• _Page extract_

++++

Two of the artist’s preferred subjects – trees and farm scenes – come together here in this Impressionistic painting. The work is colour-drenched, a study of spring. Frederick Loveroff rarely dated his work, which makes this work, positively dated to 1920, unique. When this painting was made, Loveroff was only three years past his time spent studying with Reid, Cruikshank, MacDonald, and Beatty at the Central Ontario School of Art in Toronto.

Trees and their various textures preoccupied Loveroff throughout his career, from wintery studies of forest interiors to the riotous blossoms depicted here. The artist’s son Lloyd recalled that his father often travelled to sketch and paint a favourite beech tree in York Mills.

Both Untitled (Blossoming Trees) and Untitled (Escarpment) position trees as their central subject. They might also be viewed as studies of the effects of wind, as the artist’s energetic brushwork handily captures blowing branches and flying petals in the former, and the bitterly twisting force of winter gales in the latter.

++++

• _Required actions_
A - Reproduce the passage on Frederick Loveroff's spring painting word for word.
B - Pick out each line of the rows below that contains the string "Viewport", treating uppercase and lowercase letters as different.

++++

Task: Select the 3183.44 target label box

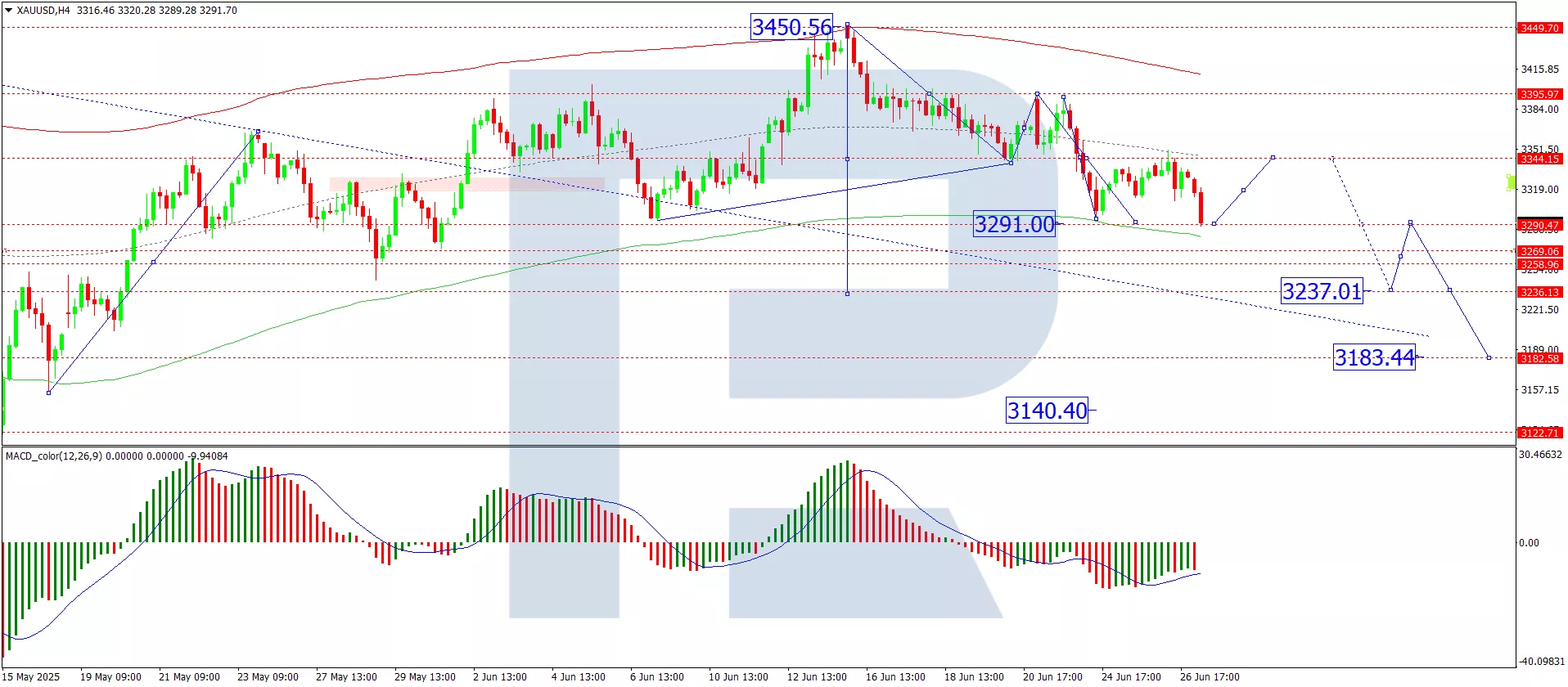Action: 1374,357
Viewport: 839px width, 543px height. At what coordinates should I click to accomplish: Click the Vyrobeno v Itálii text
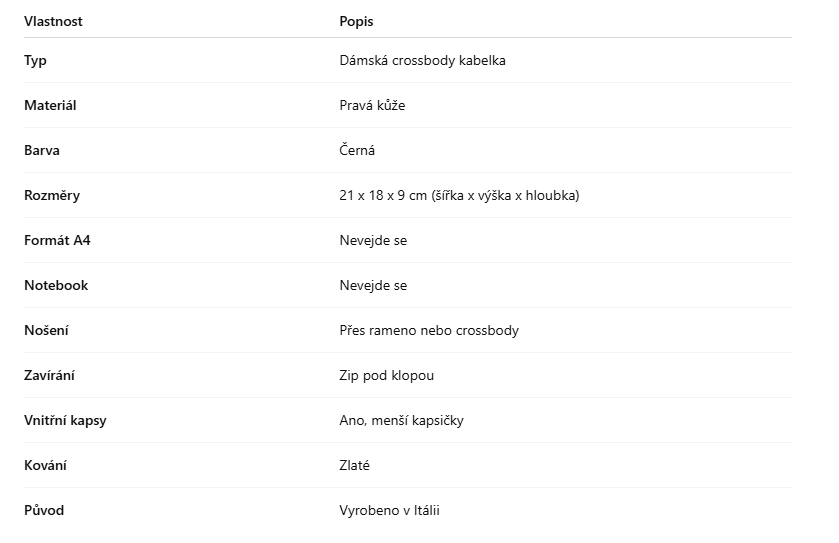(389, 510)
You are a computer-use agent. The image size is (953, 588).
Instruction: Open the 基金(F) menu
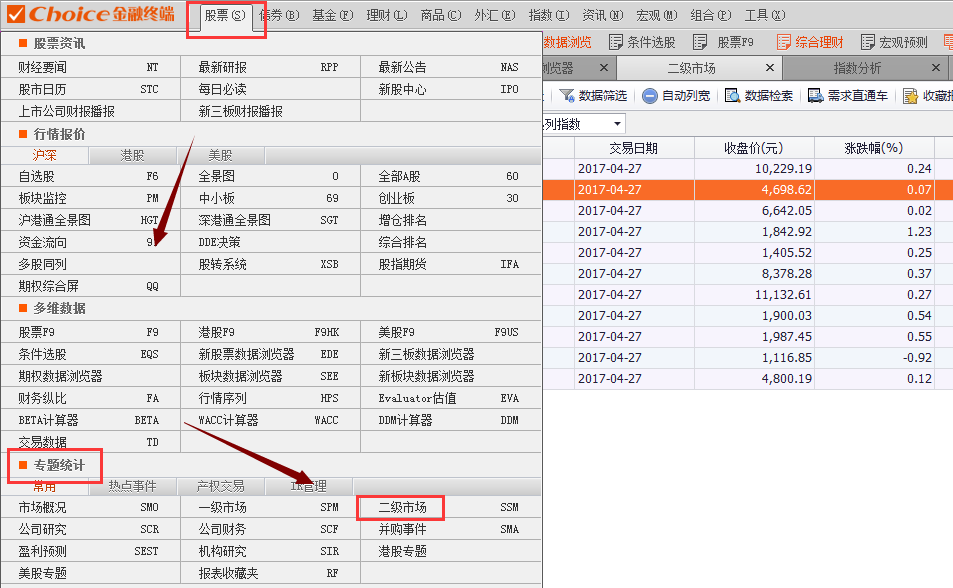click(x=332, y=15)
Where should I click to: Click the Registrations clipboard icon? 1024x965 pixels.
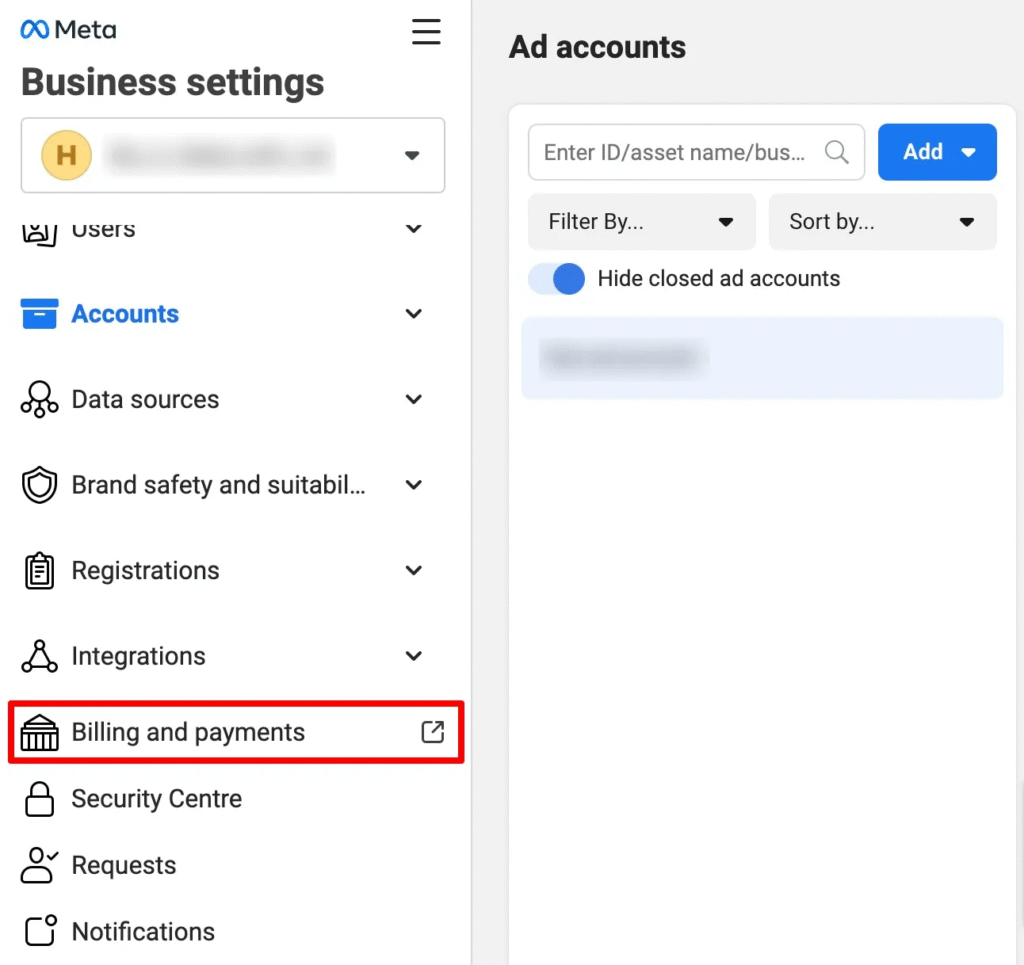[39, 570]
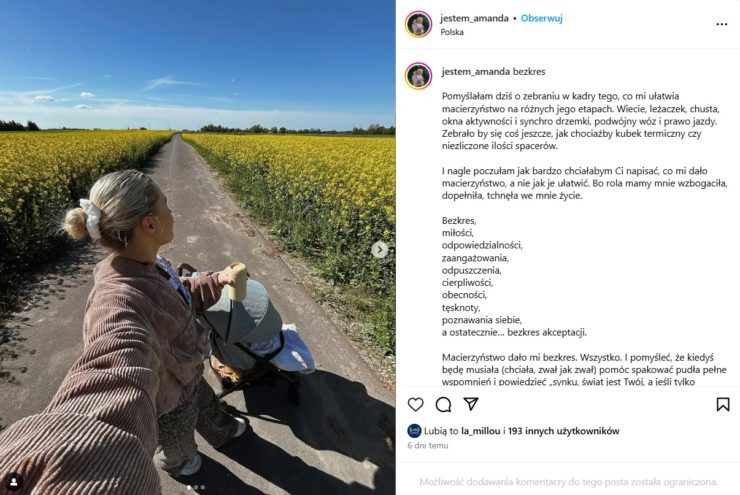Image resolution: width=740 pixels, height=495 pixels.
Task: Open Polska location link
Action: [452, 32]
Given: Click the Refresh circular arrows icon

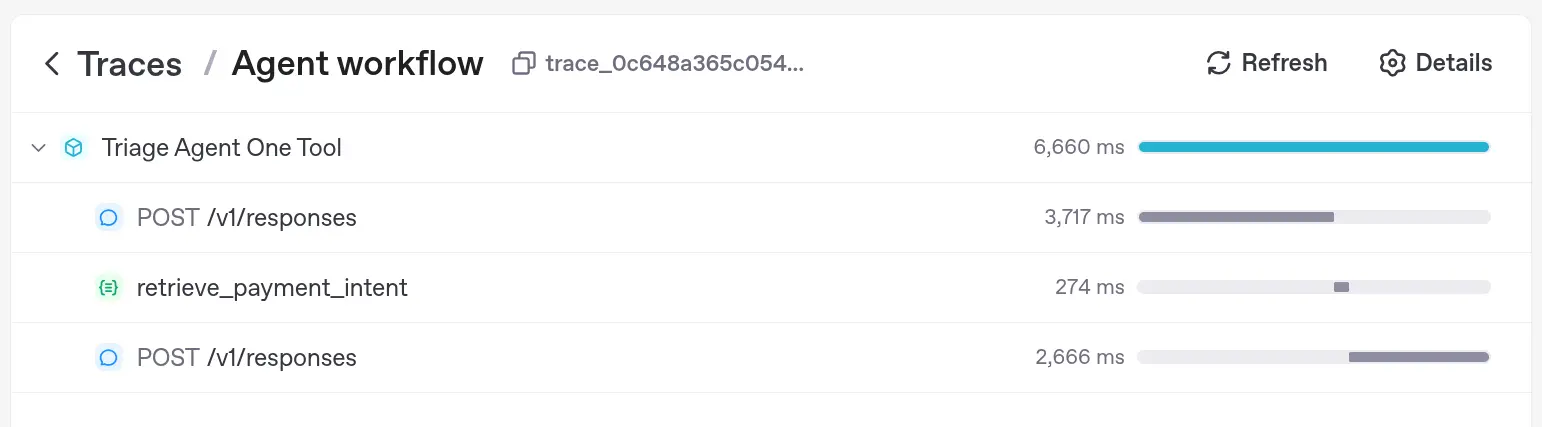Looking at the screenshot, I should (x=1218, y=63).
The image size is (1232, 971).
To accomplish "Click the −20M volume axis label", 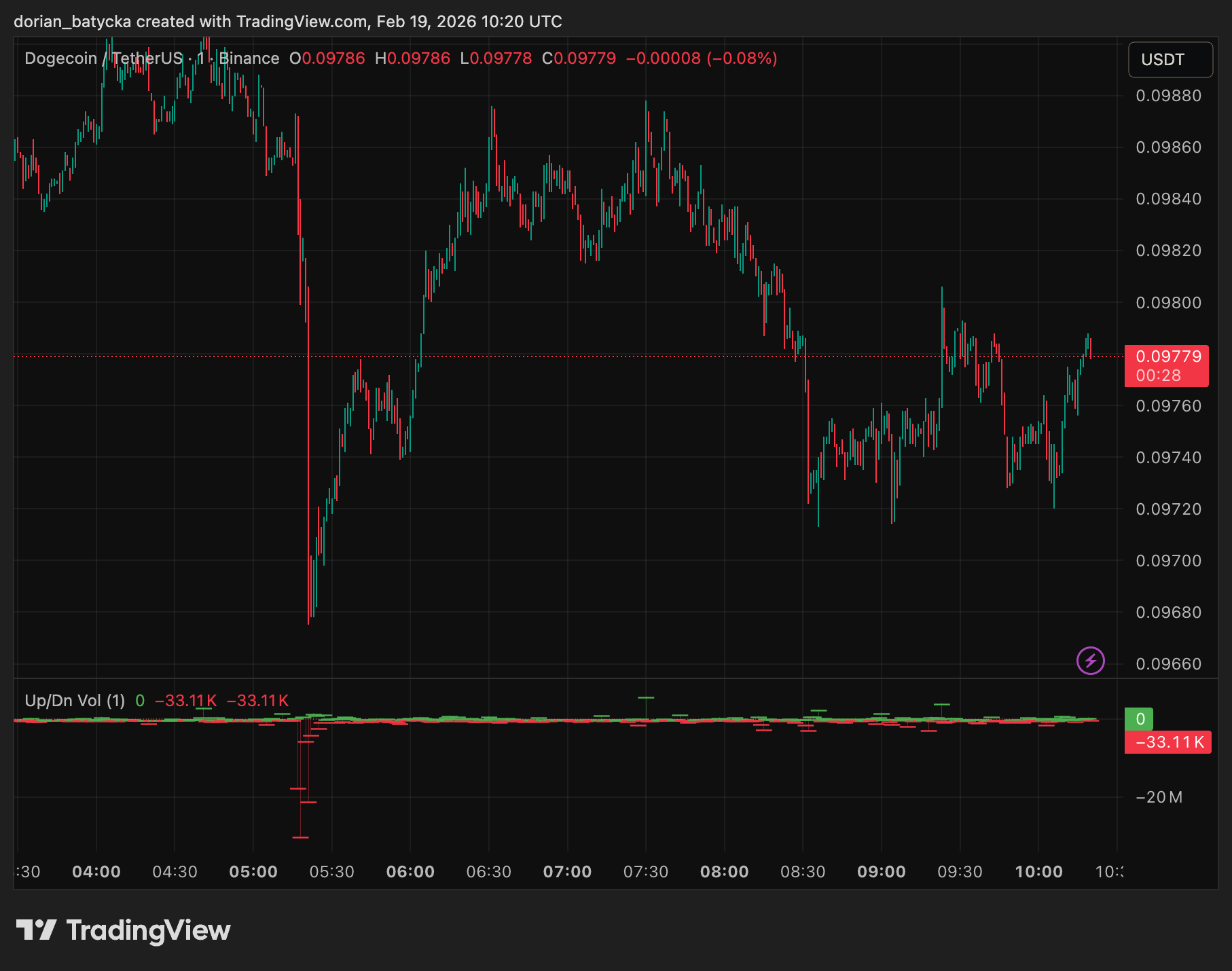I will [1159, 797].
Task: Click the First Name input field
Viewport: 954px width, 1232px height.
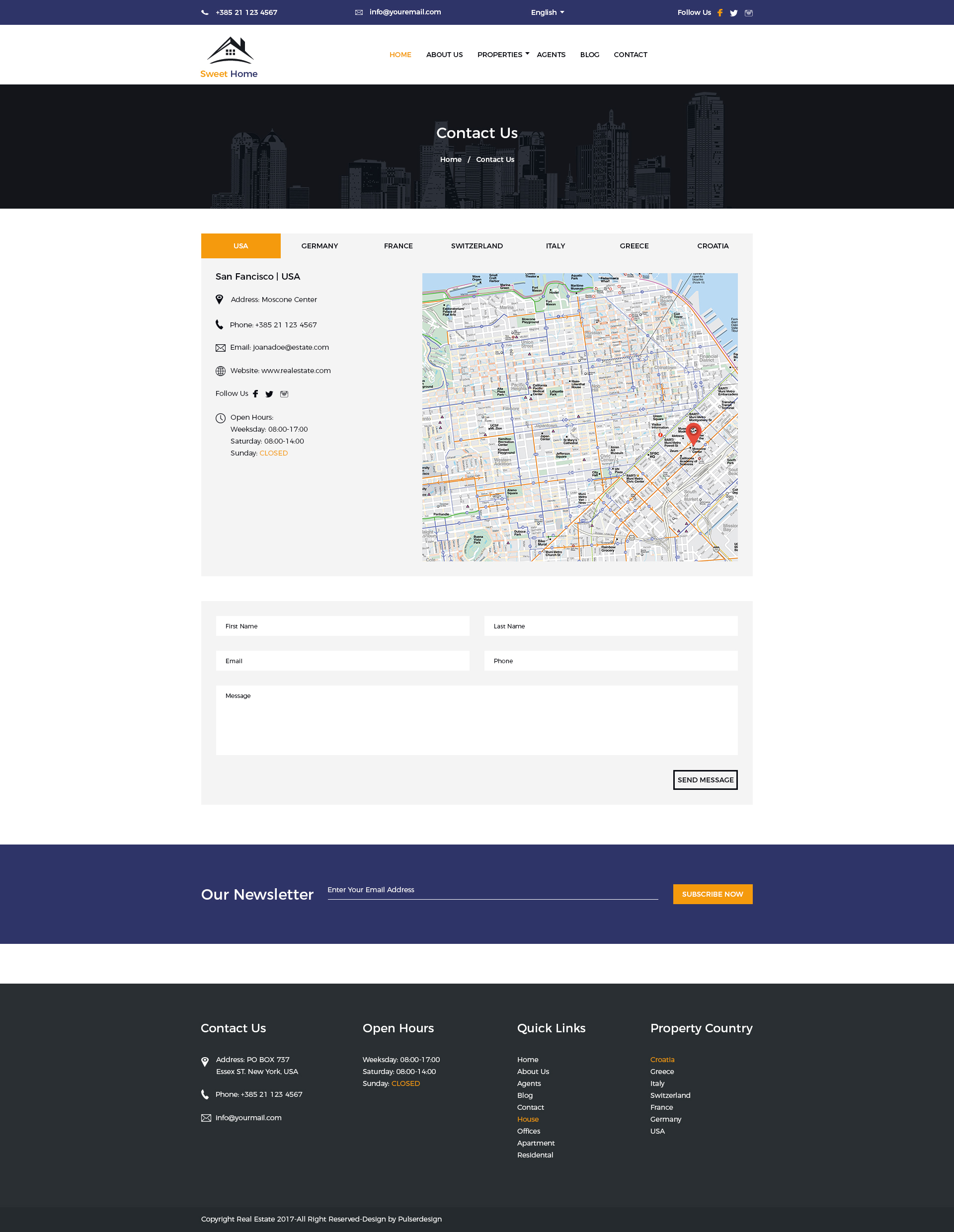Action: point(342,626)
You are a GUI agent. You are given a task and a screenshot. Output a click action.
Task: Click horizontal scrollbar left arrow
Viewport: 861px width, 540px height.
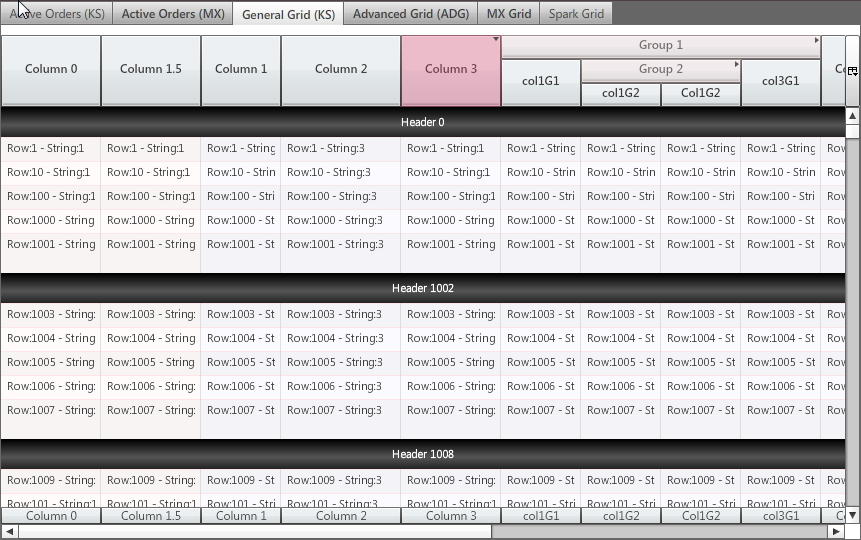point(9,531)
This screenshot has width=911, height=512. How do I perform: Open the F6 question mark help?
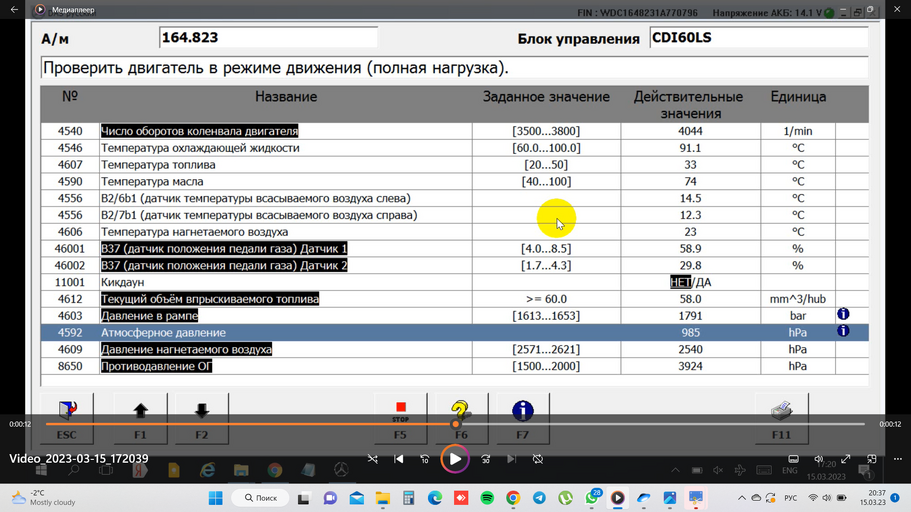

++++

• _The responses_
A -
Two of the artist’s preferred subjects – trees and farm scenes – come together here in this Impressionistic painting. The work is colour-drenched, a study of spring. Frederick Loveroff rarely dated his work, which makes this work, positively dated to 1920, unique. When this painting was made, Loveroff was only three years past his time spent studying with Reid, Cruikshank, MacDonald, and Beatty at the Central Ontario School of Art in Toronto.

Trees and their various textures preoccupied Loveroff throughout his career, from wintery studies of forest interiors to the riotous blossoms depicted here. The artist’s son Lloyd recalled that his father often travelled to sketch and paint a favourite beech tree in York Mills.

Both Untitled (Blossoming Trees) and Untitled (Escarpment) position trees as their central subject. They might also be viewed as studies of the effects of wind, as the artist’s energetic brushwork handily captures blowing branches and flying petals in the former, and the bitterly twisting force of winter gales in the latter.

B -
Viewport: 839px width, 543px height. At what coordinates should I click to accomplish: Click the Vyrobeno v Itálii text
Viewport: 954px width, 1232px height.
Viewport: 861px width, 540px height.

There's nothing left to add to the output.